Eleanor Oliphant is Completely Fine Synopsis
Eleanor Oliphant follows the story of a troubled young woman who struggles with day-to-day life, having had a disturbed childhood. She is unable to maintain normal, friendly relationships, and experiences bullying in the workplace, which she does not seem to register with her unusual character.
She speaks to her deranged mother each week on the phone, which affects her mental health, but soon befriends her work’s IT technician, Raymond. They form an unlikely bond, and he introduces her to a number of new people along the way.
Meanwhile, Eleanor is love-struck by a singer, who she attempts to seduce. In general, it seems Eleanor does not seem to understand the normalities of social behaviour – she just doesn’t fit in.
Eleanor Oliphant is Completely Fine Ending
If you’re planning on reading this novel, you may wish to avert your eyes for this part. Here is where I’ll be discussing the surprising twist at the end of the story, which I, for one, didn’t see coming.
**AVERT YOUR EYES NOW**
Right at the end of the story, we find out that Eleanor’s mother died a long time ago, and Eleanor has been fabricating their phone conversations all these years. The abuse that she received from her mother has left her scarred, and also reliant on her mothers’ advice and conversation.
It seems to be a sense of Stockholm Syndrome which is keeping her captive to the memory of her mother. When Eleanor begins to have a life of her own, that’s when she lets go, and no longer needs her “mummy”.

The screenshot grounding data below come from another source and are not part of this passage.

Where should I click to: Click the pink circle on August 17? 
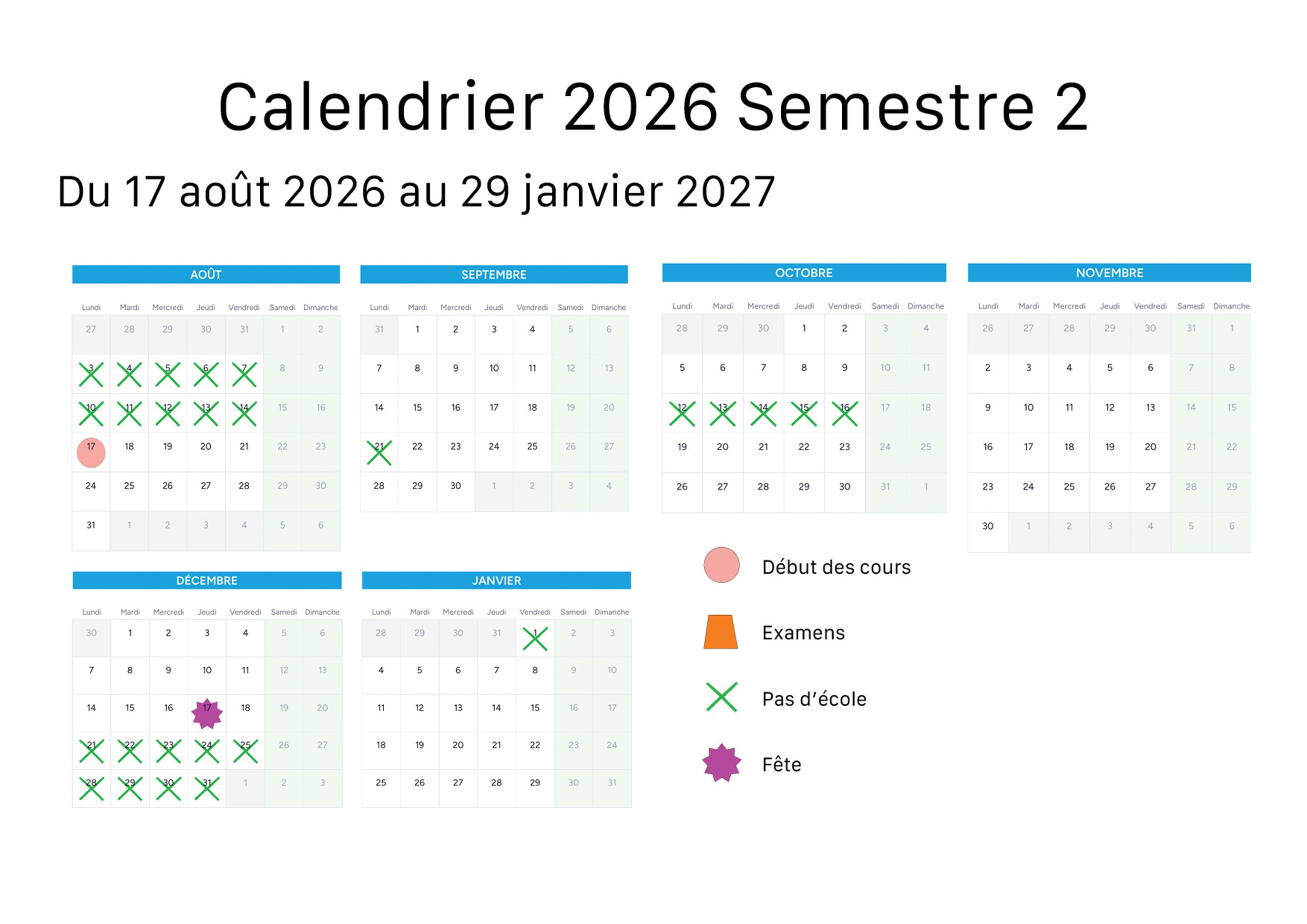tap(91, 452)
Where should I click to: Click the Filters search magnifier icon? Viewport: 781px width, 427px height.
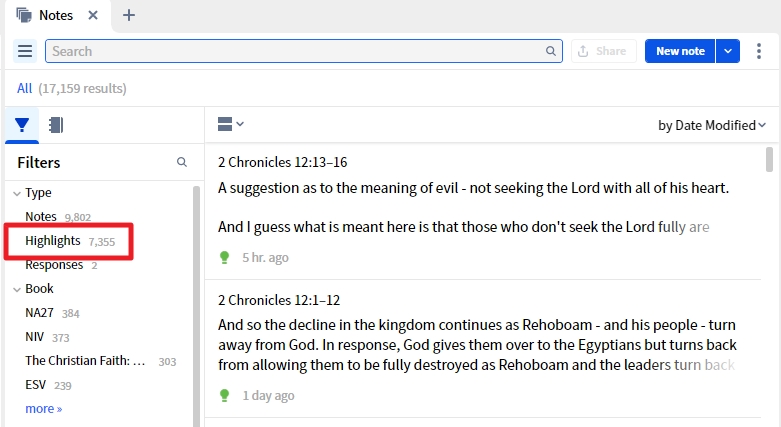182,162
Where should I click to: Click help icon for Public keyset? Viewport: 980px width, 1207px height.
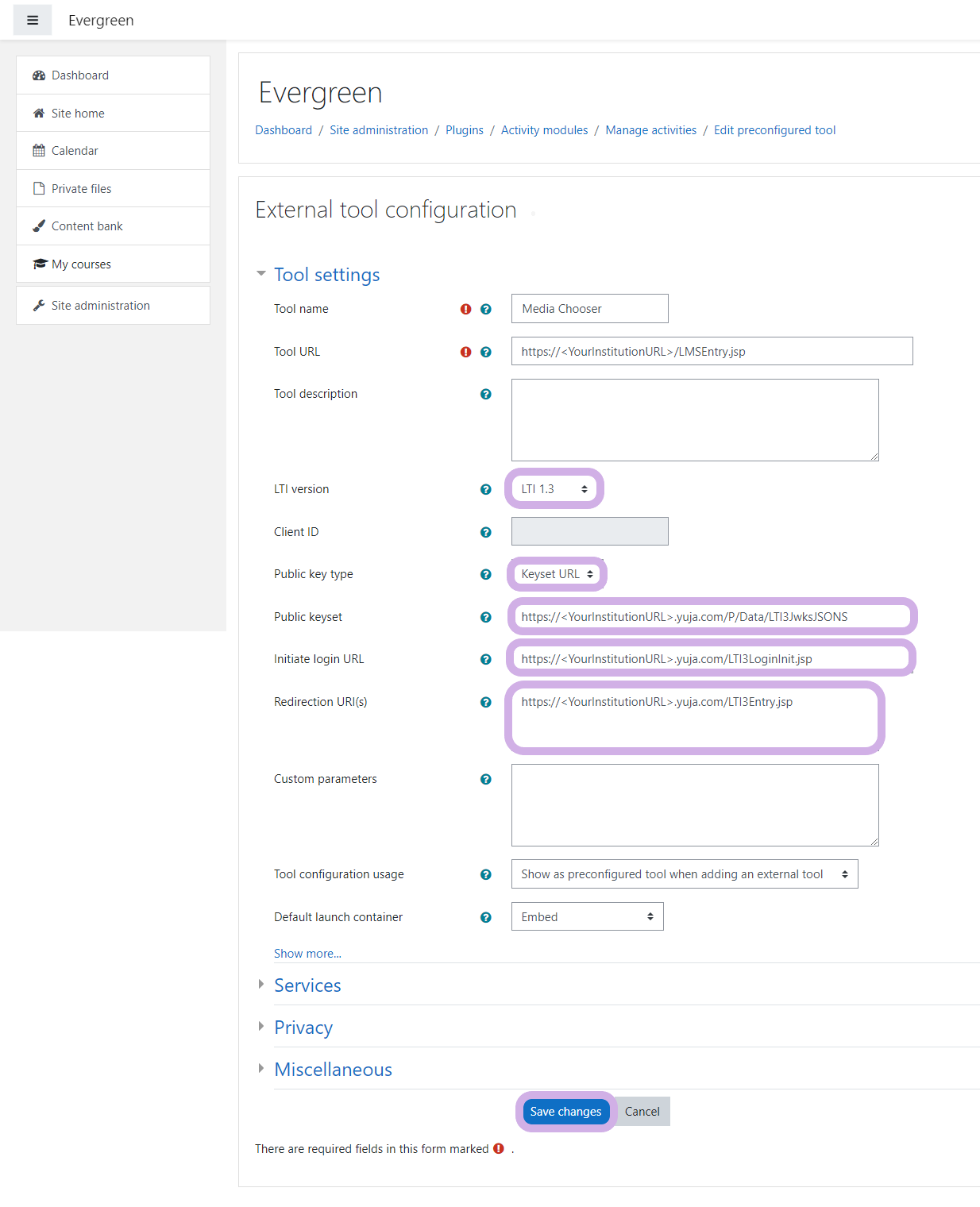(x=486, y=617)
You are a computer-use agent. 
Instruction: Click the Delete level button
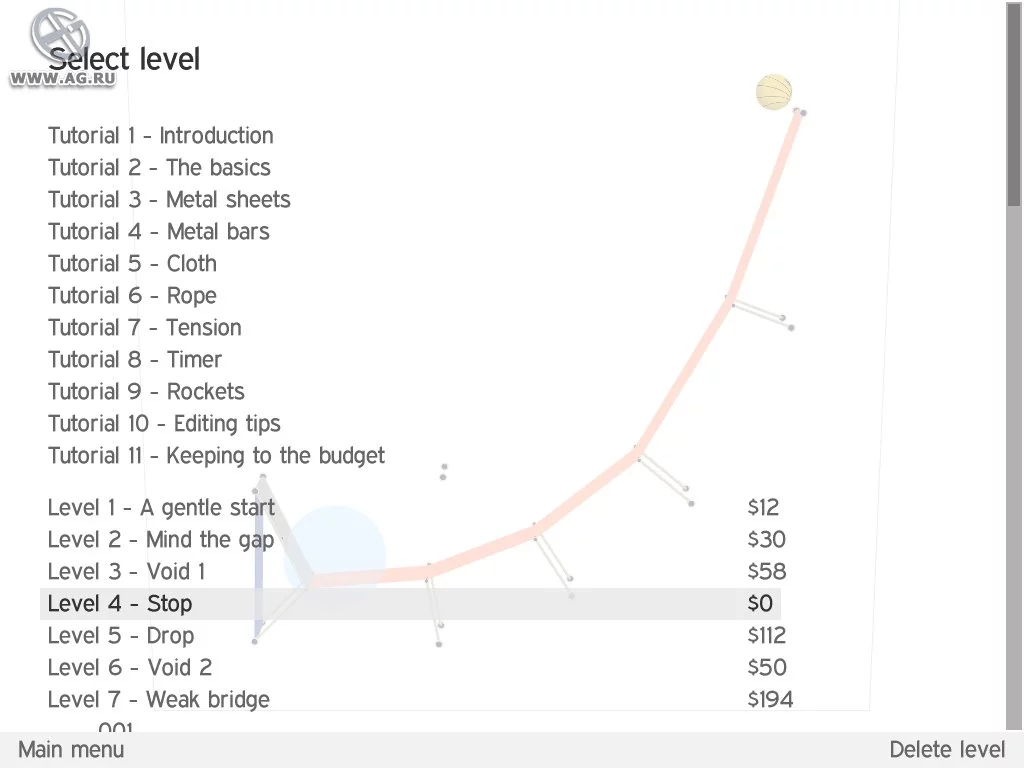pyautogui.click(x=947, y=750)
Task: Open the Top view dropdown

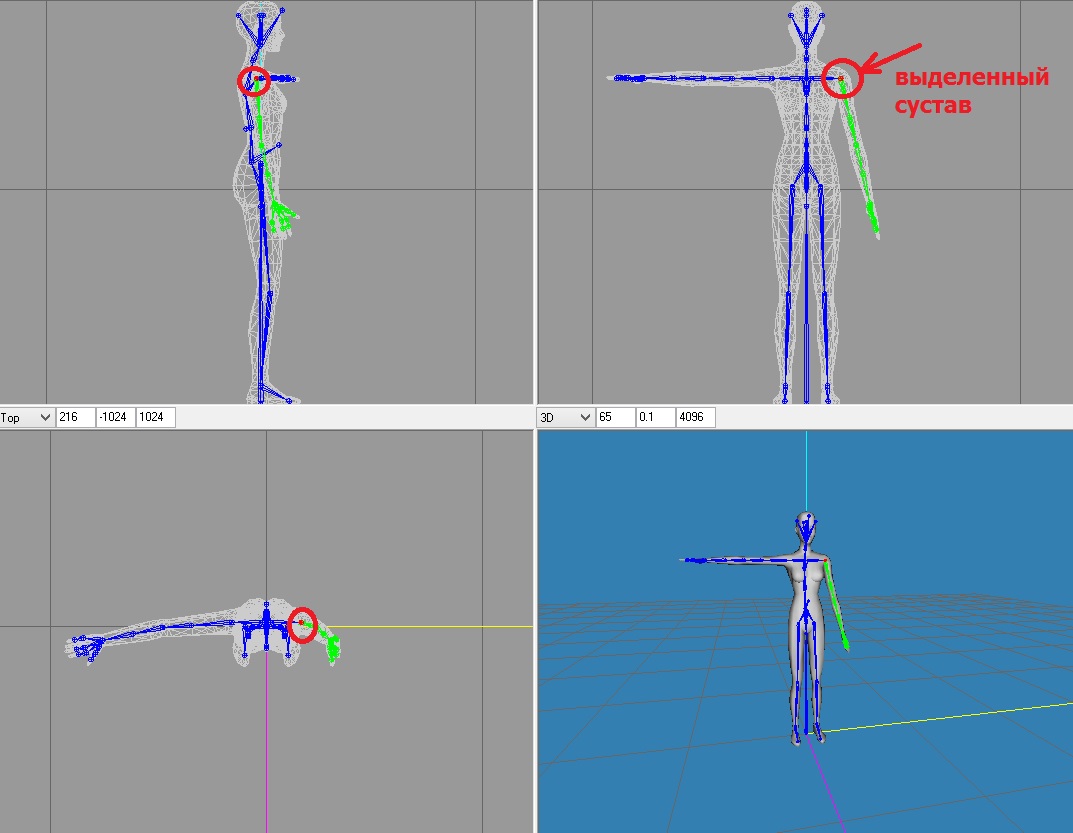Action: pos(28,417)
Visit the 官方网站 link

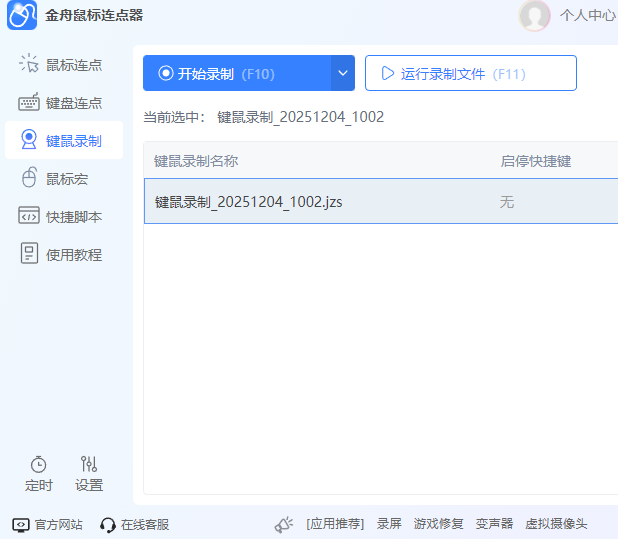coord(47,524)

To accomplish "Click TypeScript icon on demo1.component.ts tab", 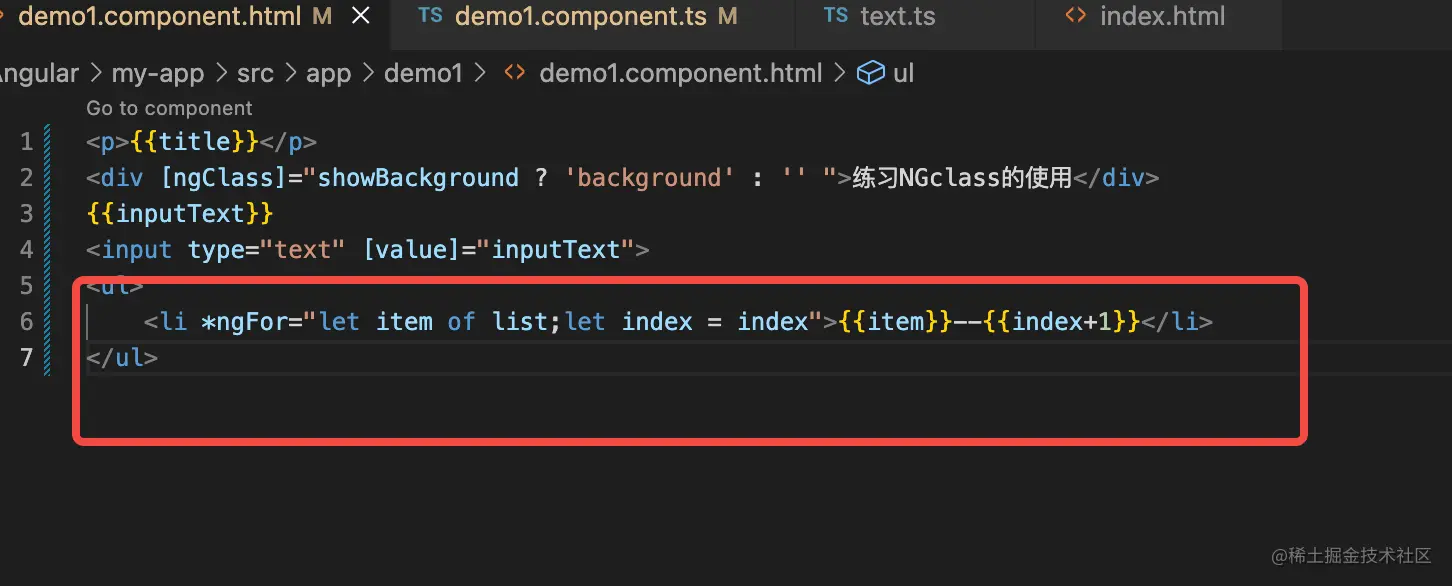I will 431,16.
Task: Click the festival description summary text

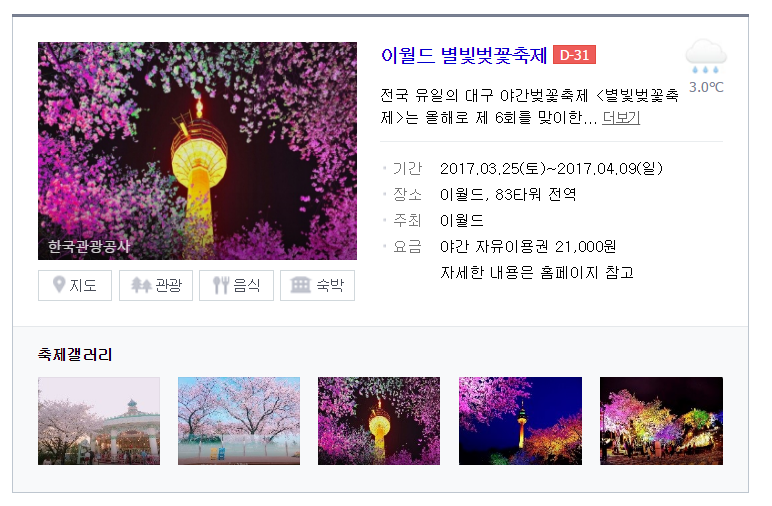Action: [x=529, y=106]
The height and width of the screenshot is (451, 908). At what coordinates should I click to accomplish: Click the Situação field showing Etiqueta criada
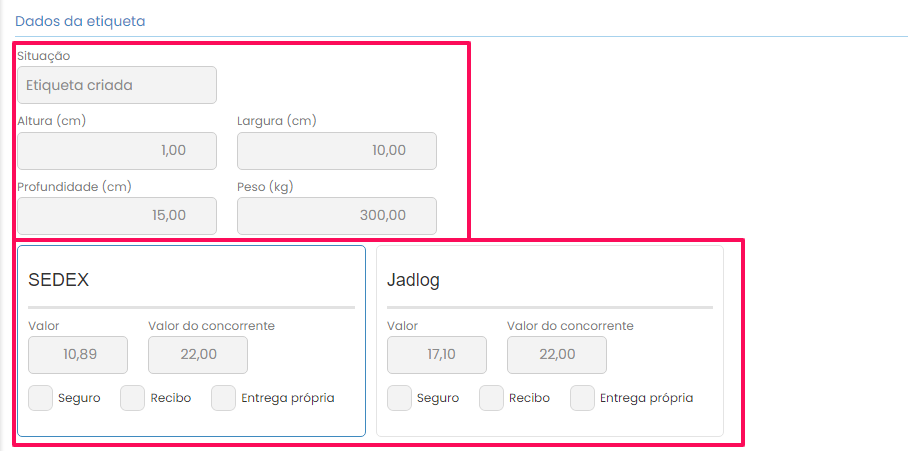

I have to say that, considering how the story was panning out, I didn’t expect this ending. Some people may have seen it coming, but I didn’t. The story was pretty mundane up until then, and was very much a day-in-the-life sort of story. I enjoy stories like this, as it’s nice to just kick your feet up and make your way through the step-by-steps of someone else’s life.
However, it was one of those stories where you’re thinking, “how could this end? I only have a few pages left, and I don’t see a round-up ending happening any time soon.” But, Honeyman didn’t disappoint with this one.
**YOU CAN LOOK AGAIN NOW**
My Overall Thoughts
After hearing about this book from a number of people, I was interested to see what it was all about and, when I spotted it in my local WHSmiths before my holiday in Marmaris, I thought I’d pick it up. Considering it was a best seller, I was expecting great things so, after reading Rebecca, I then followed it with this book.
Was it an Easy-Going Read?
It was a very speedy read, to say the least, and I finished it within only a few days. This was pleasant as, after reading Rebecca, which took me over half of my holiday, it was nice to read something a little more easy-going.
However, easy-going it was not… although there were certainly some light-hearted elements to the story, with some laugh-out-loud moments, the underlying back-story was rather dark. Eleanor’s alcoholism and mental health issues due to her unusual upbringing left her with inner turmoil with which she hid from. With an unexpected twist right at the very end, we soon realise the past trauma Eleanor has suffered, which explains her inability to interact with people on a friendly level.
Was Eleanor Relatable?
I certainly enjoyed the book, as it was easy to relate to the protagonist’s charm, especially as her annoyances surrounding general life are just the exaggerated irritants of any normal person’s life! I could certainly relate to a number of issues she found annoying, and found her thoughts very humorous.
However, despite its best-seller accolade, I was a little disappointed with the story; I didn’t really feel gripped to it, and I was never yearning to read more. Nevertheless, for a relaxing read in the sunshine, this novel definitely did the trick.
What Did You Think?
Have you read Eleanor Oliphant is Completely Fine? What did you think of the story? Were you as enamoured as everyone else by the tale, or a little disappointed, like me?